*** Block opens ***

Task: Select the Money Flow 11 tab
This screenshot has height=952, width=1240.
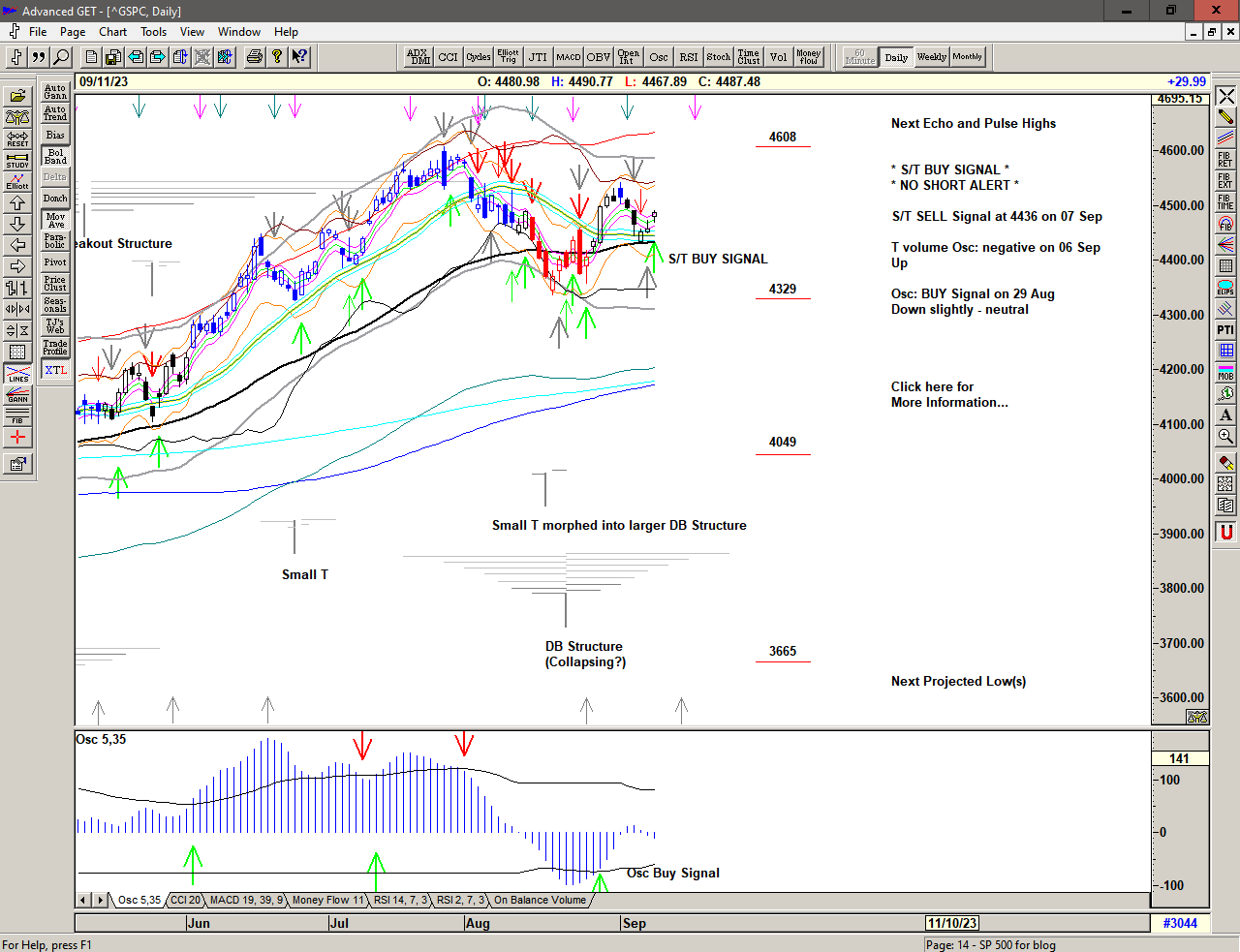Action: coord(327,900)
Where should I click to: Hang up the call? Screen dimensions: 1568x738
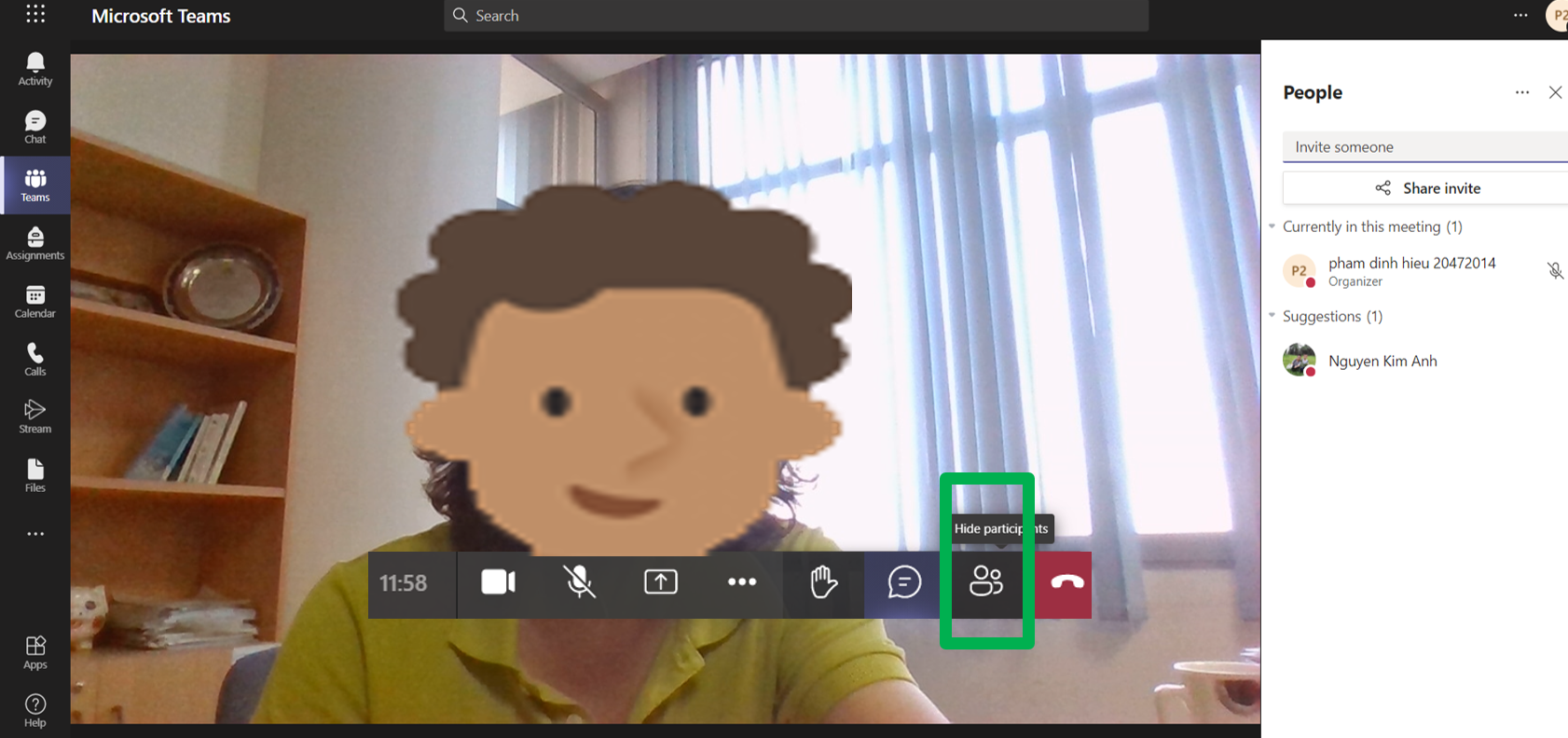tap(1066, 582)
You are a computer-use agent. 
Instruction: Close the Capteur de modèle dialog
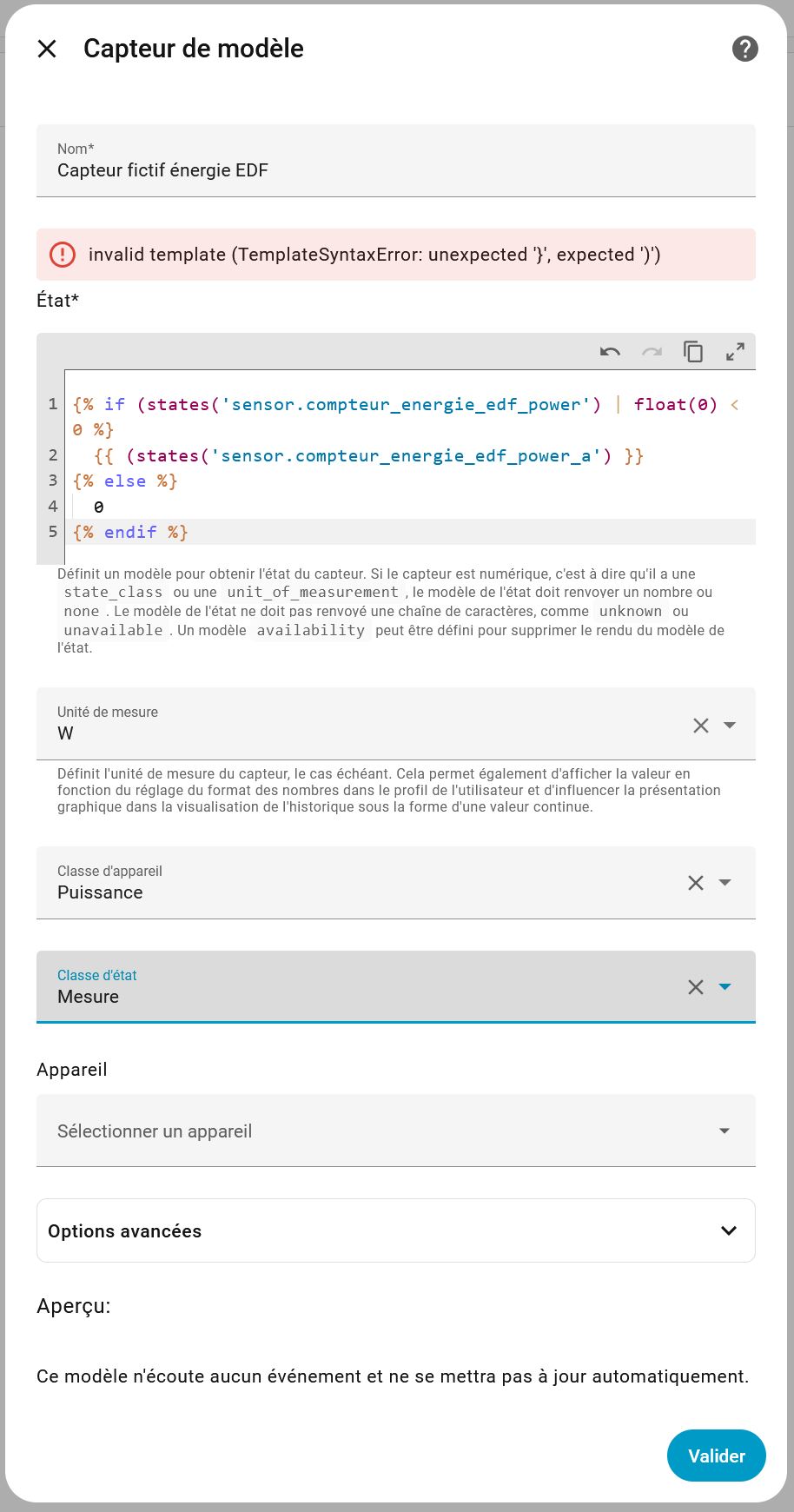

*** Block closes ***

▶ Task to complete: With pictures excluded, output the listing above exactly as it stands.

▶ The answer:
Task: Select the Money Flow 11 tab
This screenshot has height=952, width=1240.
Action: coord(327,900)
Where should I click to: Hang up the call? Screen dimensions: 1568x738
tap(1066, 582)
You are a computer-use agent. 
Instruction: Close the Capteur de modèle dialog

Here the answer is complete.